New requirements cover physical and logical security controls.

The Payment Card Industry Security Standards Council has updated its requirements for payment device vendors to address increased threats and attacks against point of sale (POS) and so-called point of interaction (POI) systems in recent years.

PoS attacks have resulted in tens of millions of credit and debit cards being compromised at enormous costs for the breached organizations, for card issuing banks, and others in the payment industry. Many of the attacks have involved adversaries placing malware on POS systems and on PIN entry devices, or using skimmers to capture credit and debit card data before it is encrypted.

The latest PCI security updates are targeted specifically at vendors of PIN entry devices, unattended payment terminals, PIN pads that are integrated with POS terminals, and encrypting card readers. Payment devices that directly consume card information from a magnetic stripe or from the chip of an EMV card remain a top target for attackers, the PCI Security Standards Council said in a statement announcing the latest updates.

"Criminals constantly attempt to break security controls to find ways to exploit data,"  said Troy Leach, chief technology officer for the PCI Council. Innovative new skimming devices and attack methods are continuing to put cardholder data at risk for fraud, he said. "The newest PCI standard for payment devices recognizes this challenge by requiring protections against advancements in attack techniques."

The modular requirements for PIN Transaction Security (PTS) and Point of Interaction systems represent a combination of new security controls and updated guidance on a slew of existing requirements. They cover physical security characteristics, such as the attributes of a device that deter an attack, and logical controls, including measures for preventing the use of clear-text PIN encryption keys on a device.

The new guidance also covers the manner in which payment devices are manufactured, stored, and transported to the merchants that end up using the devices.

On the physical security front, the PCI Security Council now wants payment device vendors to demonstrate that changes in operational or environmental conditions do not end up compromising a device. “An example includes subjecting the device to temperatures or operating voltages outside the stated operating ranges,” the Council said in its guidance.

Starting with this week’s update, payment devices are also required to support firmware updates. The device must be able to cryptographically authenticate the firmware and be able to reject and delete an update if the firmware cannot be authenticated. That is crucial to preventing malicious "updates" from attackers.

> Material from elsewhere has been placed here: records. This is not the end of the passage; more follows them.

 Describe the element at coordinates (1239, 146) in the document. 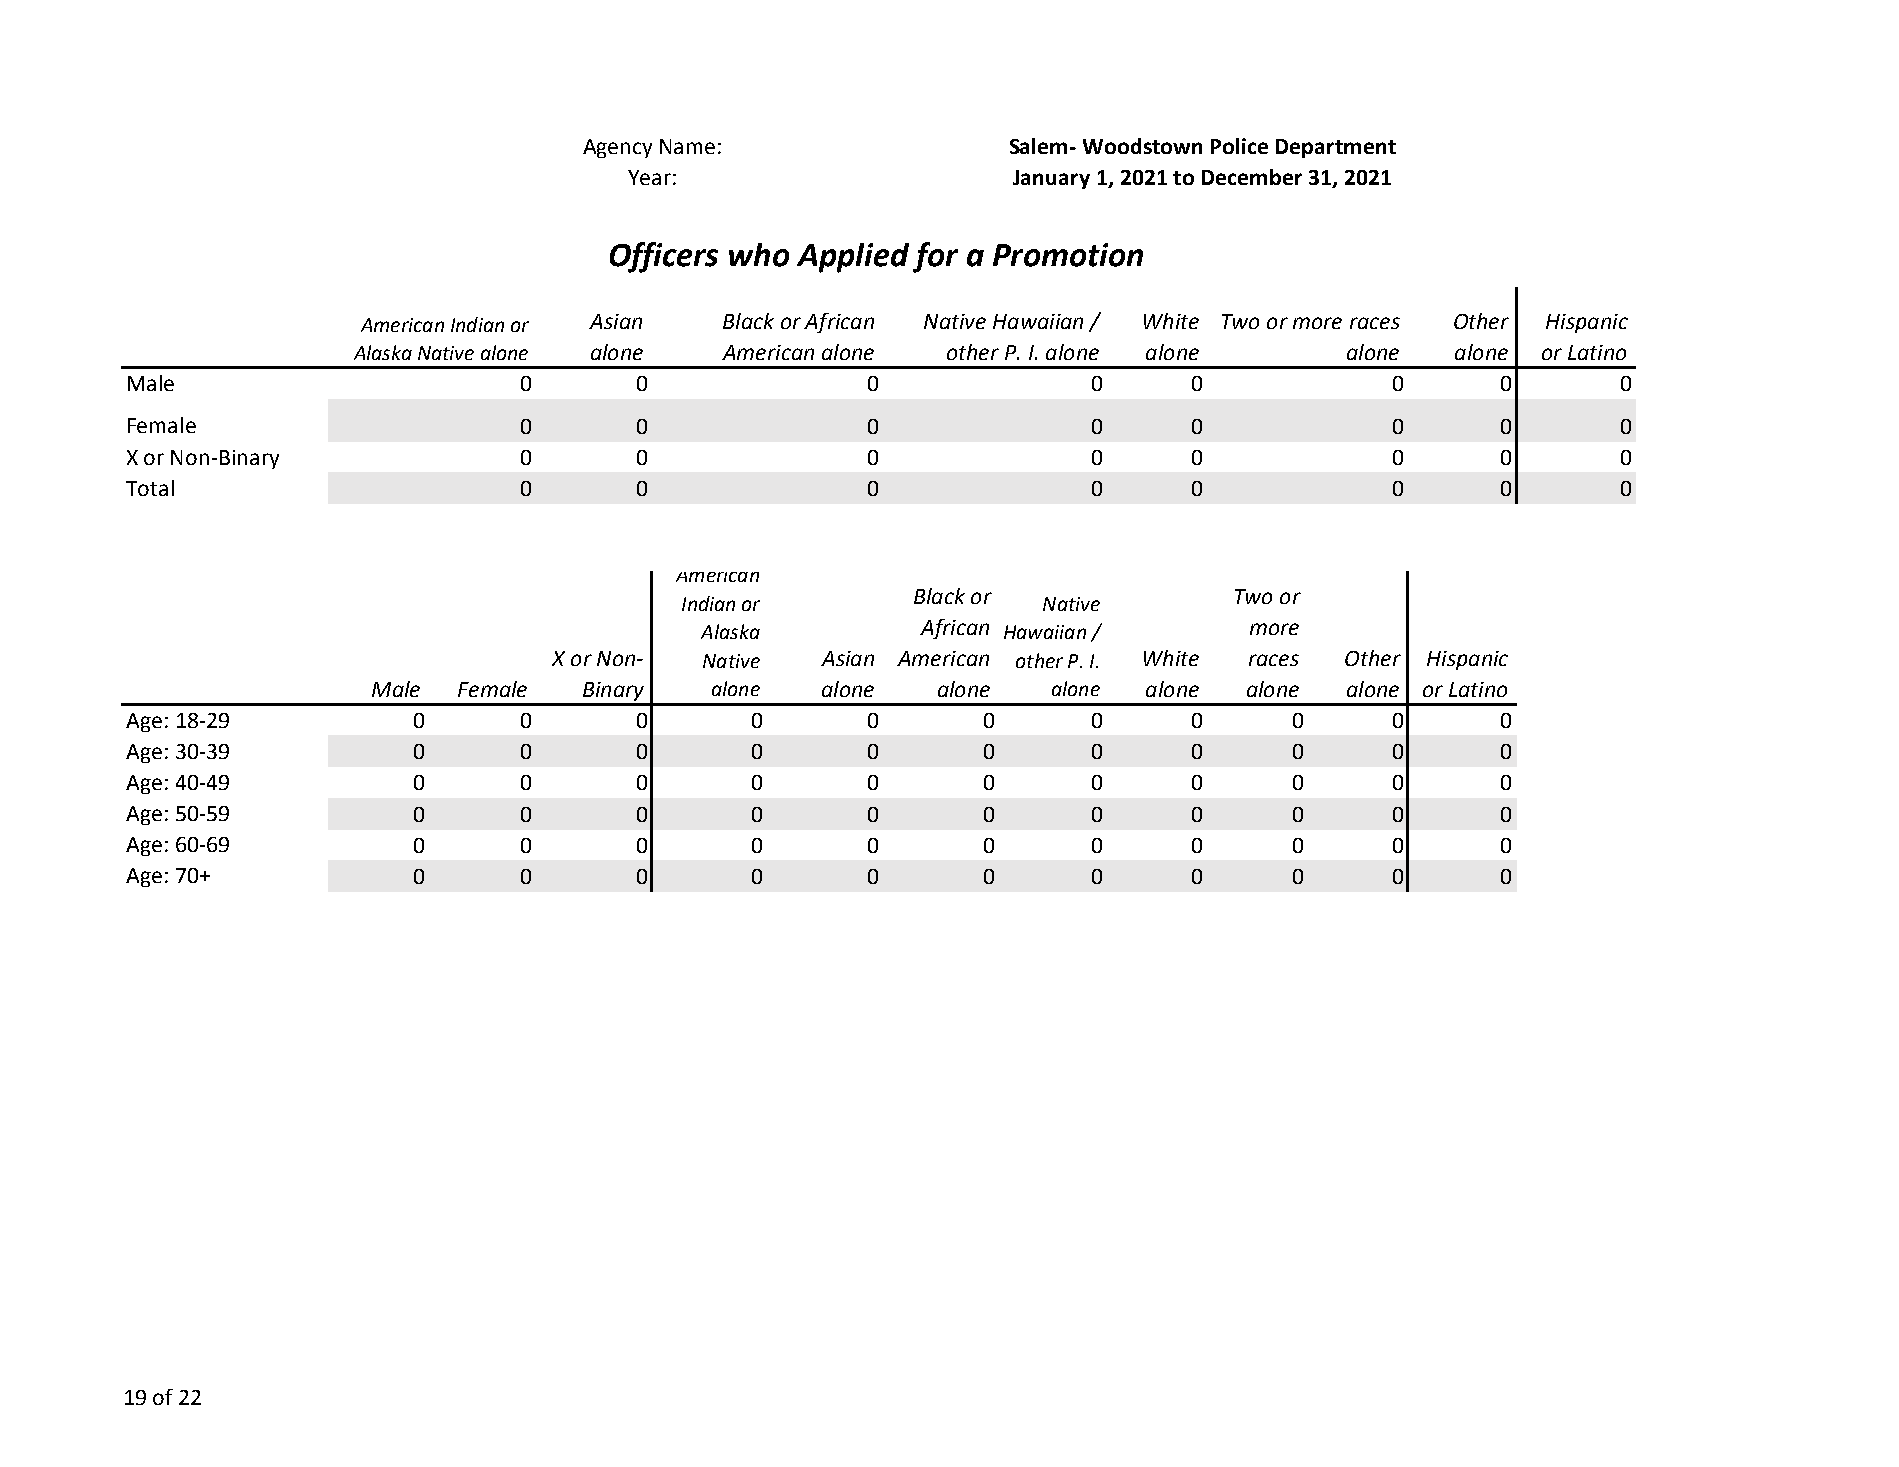

I see `Police` at that location.
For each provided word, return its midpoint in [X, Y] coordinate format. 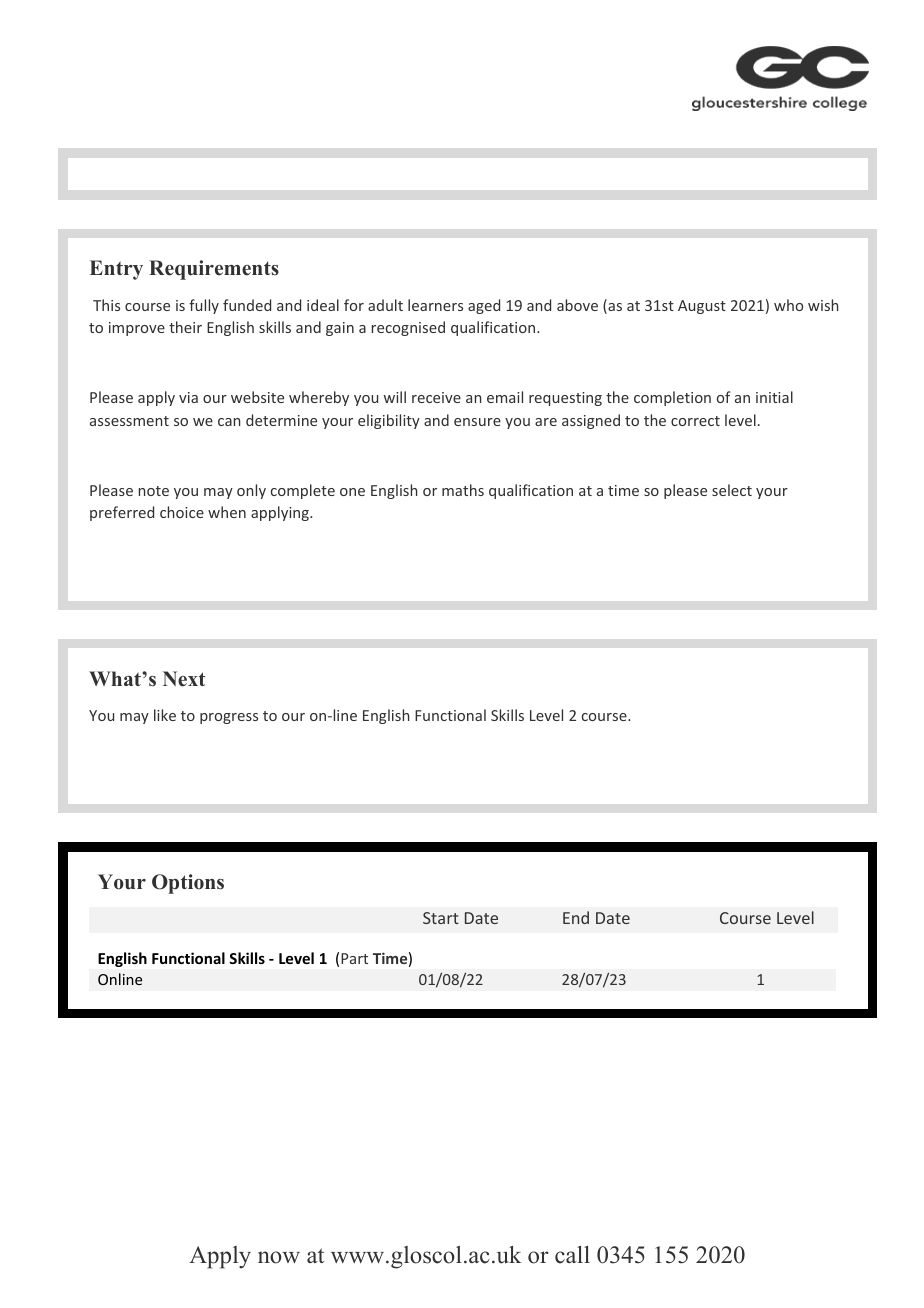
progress [229, 718]
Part [354, 958]
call [572, 1255]
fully [204, 306]
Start [441, 918]
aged [484, 306]
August [702, 307]
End [576, 917]
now [279, 1257]
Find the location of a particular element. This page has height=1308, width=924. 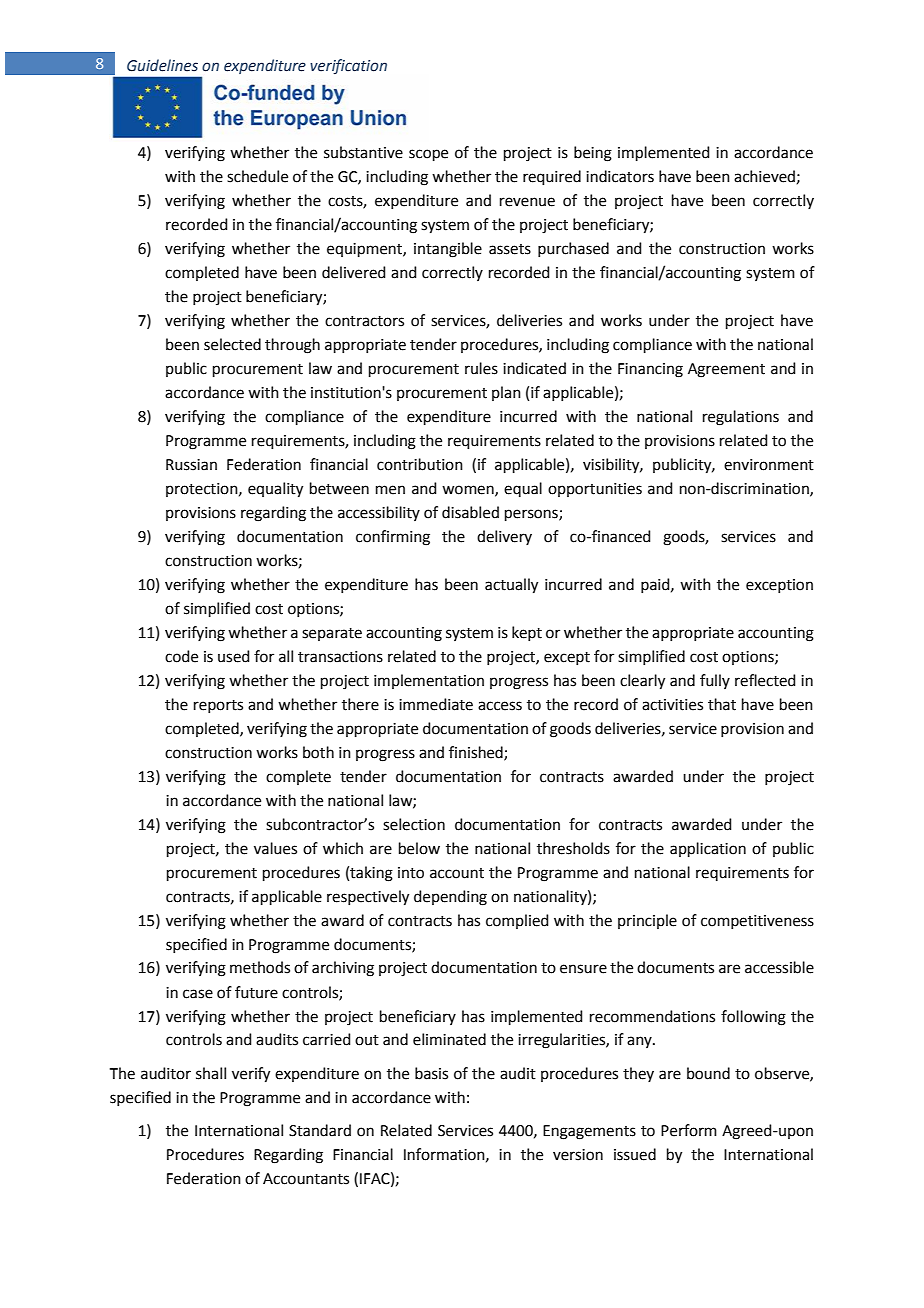

Guidelines is located at coordinates (162, 65).
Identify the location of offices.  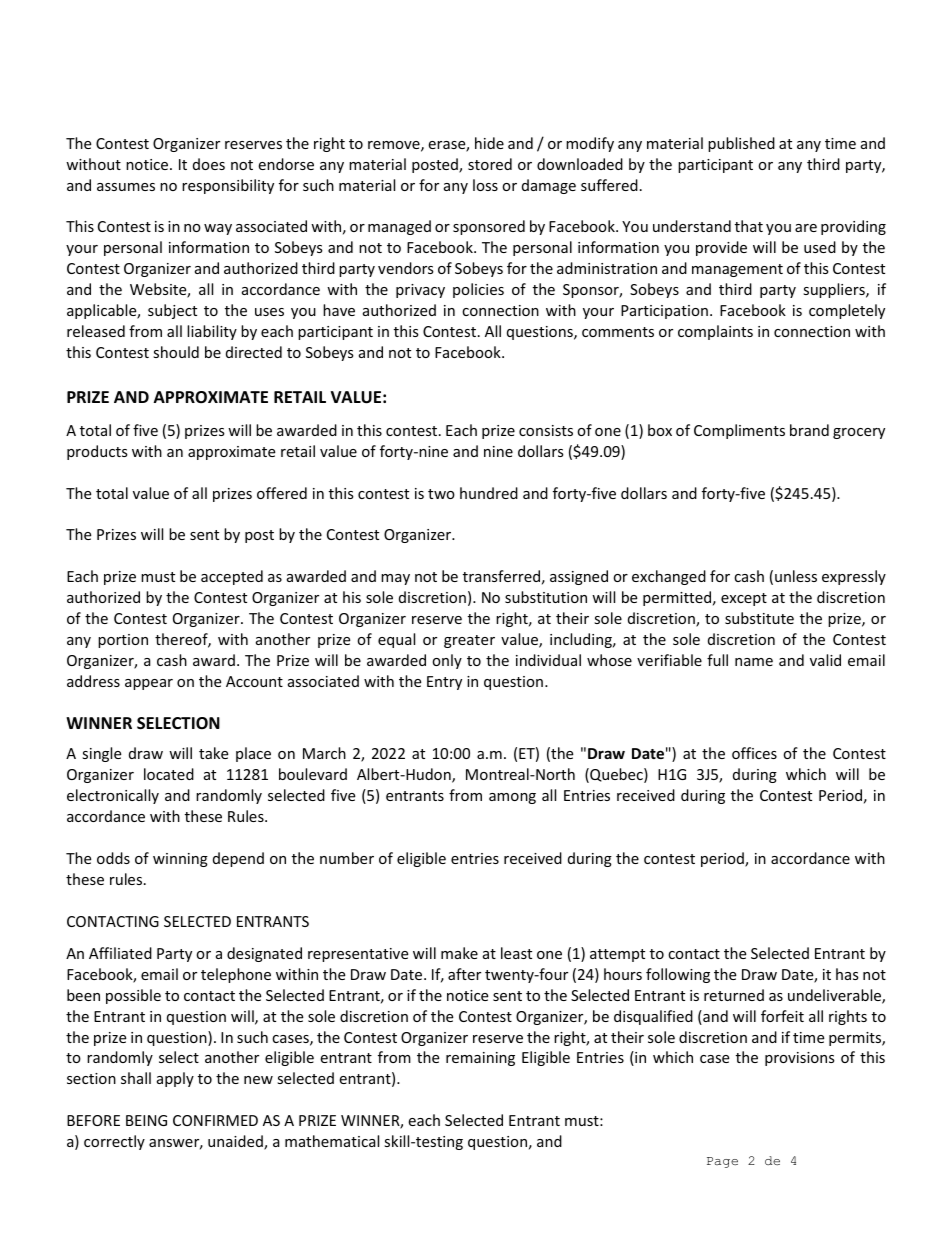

Vendors of POI and PIN entry devices are now required to ensure their devices cannot be modified or tampered with while bring transported to a customer facility. To that end, the PCI Security Standards Council wants vendors to provide customers with detailed documentation instructing them on how to validate device integrity and to spot any evidence of tampering. The Council urged POI system vendors to ensure that all partners involved in shipping a product to the customer follow secure practices.